Bis zum 17. Oktober 2024 hatten die EU-Mitgliedsländer Zeit, die Richtlinie über Maßnahmen für ein hohes gemeinsames Cybersicherheitsniveau in der gesamten EU (Network and Information Security 2, kurz: NIS-2) in nationales Recht umzusetzen. Doch nicht nur die gescheiterte Ampel-Koalition in Berlin hat es versäumt, dieser Pflicht mit dem bisher nur im Entwurf vorliegenden NIS-2-Umsetzungs- und Cybersicherheitsstärkungsgesetz (NIS2UmsuCG) rechtzeitig nachzukommen. Für die ECSO, eine paneuropäische Organisation mit über 320 Mitgliedern aus mehr als 30 Ländern, darunter Unternehmen wie Accenture, Airbus, Deloitte, SAP und Siemens, aber auch die Bundesdruckerei GmbH, ein Unding. Bis zum 02. Dezember 2024 haben lediglich vier Länder, nämlich Kroatien, Italien, Belgien und Litauen – die Richtlinie vollständig umgesetzt. Die meisten anderen EU-Länder streben eine Einführung im 1. Quartal 2025 an. Diese fragmentierte Umsetzung hat nach Einschätzung der ECSO erhebliche Herausforderungen geschaffen, insbesondere für grenzüberschreitend tätige Unternehmen und Organisationen. Sie beruhen darauf, dass die EU-Mitgliedstaaten unterschiedliche Ansätze bei der Klassifizierung von Unternehmen (sie reichen von einstufigen bis hin zu dreistufigen Systemen), der Einbeziehung von Sektoren und den Schwellenwerten für die Unternehmensgröße verfolgt haben; außerdem gibt es unterschiedliche Klassifizierungen für die Meldung von Vorfällen, unterschiedliche Fristen für die Einhaltung von Vorschriften und unterschiedliche internationale Sicherheitsrahmen. In der Domain Name Industry sind davon unter anderem Registries und Registrare betroffen.

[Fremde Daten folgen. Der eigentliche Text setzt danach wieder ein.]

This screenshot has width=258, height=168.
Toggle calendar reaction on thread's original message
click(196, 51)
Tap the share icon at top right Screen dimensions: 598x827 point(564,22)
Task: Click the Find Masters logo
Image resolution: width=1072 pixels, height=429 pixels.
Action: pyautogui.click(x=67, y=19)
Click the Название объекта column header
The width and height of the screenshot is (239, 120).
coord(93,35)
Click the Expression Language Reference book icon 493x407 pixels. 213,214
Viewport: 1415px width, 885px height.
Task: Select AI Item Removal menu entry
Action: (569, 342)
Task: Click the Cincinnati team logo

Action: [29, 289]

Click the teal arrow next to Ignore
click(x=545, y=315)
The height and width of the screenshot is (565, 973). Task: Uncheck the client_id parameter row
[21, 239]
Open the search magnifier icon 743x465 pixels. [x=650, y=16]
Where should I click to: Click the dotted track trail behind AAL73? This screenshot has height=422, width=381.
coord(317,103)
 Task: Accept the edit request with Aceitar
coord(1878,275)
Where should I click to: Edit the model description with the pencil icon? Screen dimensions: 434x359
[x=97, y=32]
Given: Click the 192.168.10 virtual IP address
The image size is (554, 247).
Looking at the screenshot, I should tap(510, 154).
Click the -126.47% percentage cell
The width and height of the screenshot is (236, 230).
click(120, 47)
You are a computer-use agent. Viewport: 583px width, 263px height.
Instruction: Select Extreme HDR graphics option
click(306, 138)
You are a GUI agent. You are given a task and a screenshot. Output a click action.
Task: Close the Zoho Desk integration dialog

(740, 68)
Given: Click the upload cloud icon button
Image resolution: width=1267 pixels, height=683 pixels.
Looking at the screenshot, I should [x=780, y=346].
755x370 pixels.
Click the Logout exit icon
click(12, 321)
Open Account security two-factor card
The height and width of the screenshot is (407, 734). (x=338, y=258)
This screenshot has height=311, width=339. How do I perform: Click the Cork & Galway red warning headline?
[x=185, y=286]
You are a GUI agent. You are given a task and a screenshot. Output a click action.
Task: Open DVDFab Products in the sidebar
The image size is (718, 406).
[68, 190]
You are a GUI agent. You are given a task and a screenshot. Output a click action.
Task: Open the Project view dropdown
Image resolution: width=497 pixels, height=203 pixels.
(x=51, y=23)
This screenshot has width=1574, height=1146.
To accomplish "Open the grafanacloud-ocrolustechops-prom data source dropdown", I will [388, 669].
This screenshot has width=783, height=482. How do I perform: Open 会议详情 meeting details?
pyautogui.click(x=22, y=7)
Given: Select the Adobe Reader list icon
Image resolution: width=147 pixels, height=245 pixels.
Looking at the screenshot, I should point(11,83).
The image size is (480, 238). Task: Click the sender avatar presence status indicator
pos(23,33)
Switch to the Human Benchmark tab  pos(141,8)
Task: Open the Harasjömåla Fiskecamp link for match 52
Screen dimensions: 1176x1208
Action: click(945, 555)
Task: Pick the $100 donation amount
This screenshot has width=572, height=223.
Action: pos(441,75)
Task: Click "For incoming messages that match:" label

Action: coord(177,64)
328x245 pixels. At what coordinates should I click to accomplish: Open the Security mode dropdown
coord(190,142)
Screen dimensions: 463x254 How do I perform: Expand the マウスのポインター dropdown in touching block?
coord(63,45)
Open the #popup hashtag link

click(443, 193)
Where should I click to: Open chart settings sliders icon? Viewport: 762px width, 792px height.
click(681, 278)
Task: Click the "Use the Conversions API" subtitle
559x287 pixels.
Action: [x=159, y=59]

Dies führe zu besorgniserregenden Lücken, wie eine Umfrage der ECSO unter 155 Teilnehmern aus 23 Ländern ergeben habe und deren Ergebnisse nun in einem 42-seitigen, kostenfrei abrufbaren »White Paper« veröffentlicht wurden. Fast drei Viertel der Teilnehmer verfügten über keine Implementierungsbudgets und ein Drittel berichtet von keiner Beteiligung der Geschäftsleitung, obwohl deren Haftung in den Mittelpunkt gestellt wird. Zu den größten Problemen zählen demnach unklare Implementierungsanforderungen, Sicherheitsbedenken im Hinblick auf die Lieferketten, die Komplexität bei der Meldung von Störfällen und die Einbettung der NIS-2 in bestehende Sicherheitsprotokolle. Die finanziellen Auswirkungen der Implementierung gelten als besonders gravierend, wenn man sowohl die notwendigen Investitionen in die Technologie als auch die erforderlichen Prozessänderungen berücksichtige; hinzu komme, dass es vielen Unternehmen an Erfahrung beispielsweise aus der NIS-1 fehlt. Daher stünden vor allem kleine und mittlere, aber auch multinational tätige Unternehmen vor überproportionalen Herausforderungen. Die Ergebnisse würden unterstreichen, dass die EU-Mitgliedsländer ihre Ansätze dringend harmonisieren müssen.
Das »White Paper« der ECSO liefert dabei aber auch praktische Hilfe, denn es gibt konkrete Empfehlungen für die NIS2-Implementierung. Dazu zählt die Zusammenarbeit mit Interessengruppen, die Bestimmung einer einzigen Stelle für die Meldung aller Cybersicherheitsvorfälle, die Standardisierung von Vorlagen und Datenformaten. Dabei könne man sich auf bestehende Standards als ausreichenden Konformitätsnachweis verlassen. Eine Schwachstelle kann das »White Paper« aber nicht ausmerzen: solange hierzulande Unklarheit über die künftige Regierung herrscht, gibt es auch Unklarheit über den Inhalt des NIS-2-Umsetzungsgesetzes – bis dahin stochern alle im Nebel.